YOUR ASSIGNMENT: Every line of the records that contains "computer" should be tallied, and only the resulting number returned.

RECORDS SHOWN:

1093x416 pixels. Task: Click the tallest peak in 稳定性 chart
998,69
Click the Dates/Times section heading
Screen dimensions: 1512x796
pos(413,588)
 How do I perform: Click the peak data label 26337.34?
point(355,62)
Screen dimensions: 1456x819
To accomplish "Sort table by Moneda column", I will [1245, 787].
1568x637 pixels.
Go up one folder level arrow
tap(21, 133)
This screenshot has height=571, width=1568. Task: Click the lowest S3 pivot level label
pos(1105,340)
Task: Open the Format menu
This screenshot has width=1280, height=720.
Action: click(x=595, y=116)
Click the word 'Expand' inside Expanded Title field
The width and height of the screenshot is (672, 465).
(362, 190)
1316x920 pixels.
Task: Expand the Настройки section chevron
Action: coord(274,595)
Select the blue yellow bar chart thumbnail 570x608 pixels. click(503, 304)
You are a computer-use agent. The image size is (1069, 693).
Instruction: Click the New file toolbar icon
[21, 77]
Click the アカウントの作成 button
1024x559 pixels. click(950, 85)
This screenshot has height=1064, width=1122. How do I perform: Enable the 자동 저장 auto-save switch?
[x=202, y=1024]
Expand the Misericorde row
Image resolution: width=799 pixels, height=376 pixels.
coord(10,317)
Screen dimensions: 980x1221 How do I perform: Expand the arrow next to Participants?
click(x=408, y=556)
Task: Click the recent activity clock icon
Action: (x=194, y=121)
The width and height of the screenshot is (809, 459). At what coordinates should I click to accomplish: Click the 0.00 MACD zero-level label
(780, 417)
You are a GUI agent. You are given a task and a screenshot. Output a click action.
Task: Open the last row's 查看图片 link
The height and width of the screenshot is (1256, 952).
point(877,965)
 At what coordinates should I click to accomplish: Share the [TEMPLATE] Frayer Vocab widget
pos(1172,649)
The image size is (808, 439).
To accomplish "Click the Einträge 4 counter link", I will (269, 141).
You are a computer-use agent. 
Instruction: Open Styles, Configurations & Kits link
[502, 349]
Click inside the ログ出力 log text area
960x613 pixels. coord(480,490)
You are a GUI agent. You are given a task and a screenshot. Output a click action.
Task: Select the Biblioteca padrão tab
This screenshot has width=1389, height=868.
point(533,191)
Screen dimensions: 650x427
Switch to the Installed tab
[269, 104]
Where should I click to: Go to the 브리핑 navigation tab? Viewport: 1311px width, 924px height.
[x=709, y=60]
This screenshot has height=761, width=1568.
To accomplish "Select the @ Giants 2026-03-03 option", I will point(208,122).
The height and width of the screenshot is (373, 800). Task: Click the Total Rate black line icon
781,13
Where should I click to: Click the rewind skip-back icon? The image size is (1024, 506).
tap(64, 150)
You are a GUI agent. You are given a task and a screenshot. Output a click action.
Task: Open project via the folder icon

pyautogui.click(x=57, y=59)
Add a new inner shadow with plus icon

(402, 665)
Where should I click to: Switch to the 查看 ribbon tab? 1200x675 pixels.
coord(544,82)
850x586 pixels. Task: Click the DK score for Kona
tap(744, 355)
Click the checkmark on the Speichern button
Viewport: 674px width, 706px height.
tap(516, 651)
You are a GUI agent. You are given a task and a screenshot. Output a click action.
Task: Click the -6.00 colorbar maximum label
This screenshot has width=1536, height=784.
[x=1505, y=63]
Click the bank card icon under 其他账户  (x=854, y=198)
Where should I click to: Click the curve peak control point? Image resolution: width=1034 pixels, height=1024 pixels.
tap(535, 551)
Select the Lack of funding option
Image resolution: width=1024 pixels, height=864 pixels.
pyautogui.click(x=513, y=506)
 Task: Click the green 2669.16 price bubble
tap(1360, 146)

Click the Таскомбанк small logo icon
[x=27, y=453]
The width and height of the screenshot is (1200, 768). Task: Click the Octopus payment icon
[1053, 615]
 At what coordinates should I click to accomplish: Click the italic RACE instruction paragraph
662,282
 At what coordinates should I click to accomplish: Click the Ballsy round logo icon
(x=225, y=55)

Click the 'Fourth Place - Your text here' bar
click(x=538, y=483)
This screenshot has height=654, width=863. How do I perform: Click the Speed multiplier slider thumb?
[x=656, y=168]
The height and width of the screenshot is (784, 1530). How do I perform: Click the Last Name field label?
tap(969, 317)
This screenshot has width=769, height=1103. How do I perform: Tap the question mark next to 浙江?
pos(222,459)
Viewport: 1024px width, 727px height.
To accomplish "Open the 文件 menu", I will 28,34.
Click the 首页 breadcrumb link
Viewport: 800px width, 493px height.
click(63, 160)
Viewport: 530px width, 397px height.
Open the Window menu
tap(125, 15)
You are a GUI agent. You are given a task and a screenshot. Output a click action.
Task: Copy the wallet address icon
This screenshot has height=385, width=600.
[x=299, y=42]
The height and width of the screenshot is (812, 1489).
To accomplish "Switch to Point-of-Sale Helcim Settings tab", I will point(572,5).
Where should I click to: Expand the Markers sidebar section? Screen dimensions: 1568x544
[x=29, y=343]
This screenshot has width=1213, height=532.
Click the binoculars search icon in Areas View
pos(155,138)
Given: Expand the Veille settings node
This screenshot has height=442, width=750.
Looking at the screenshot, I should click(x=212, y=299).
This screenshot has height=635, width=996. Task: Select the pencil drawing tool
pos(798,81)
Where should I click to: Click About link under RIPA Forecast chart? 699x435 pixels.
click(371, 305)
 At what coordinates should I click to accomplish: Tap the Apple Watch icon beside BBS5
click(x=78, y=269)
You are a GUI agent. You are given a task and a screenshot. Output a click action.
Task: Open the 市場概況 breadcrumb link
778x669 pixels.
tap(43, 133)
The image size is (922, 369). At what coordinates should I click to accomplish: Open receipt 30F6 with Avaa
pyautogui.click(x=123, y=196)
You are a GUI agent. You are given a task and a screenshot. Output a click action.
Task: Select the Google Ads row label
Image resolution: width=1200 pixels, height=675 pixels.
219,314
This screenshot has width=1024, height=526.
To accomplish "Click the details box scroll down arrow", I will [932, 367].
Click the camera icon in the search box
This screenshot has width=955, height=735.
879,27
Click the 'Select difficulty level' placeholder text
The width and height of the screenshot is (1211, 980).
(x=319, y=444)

RESPONSE TO THE EXERCISE: 2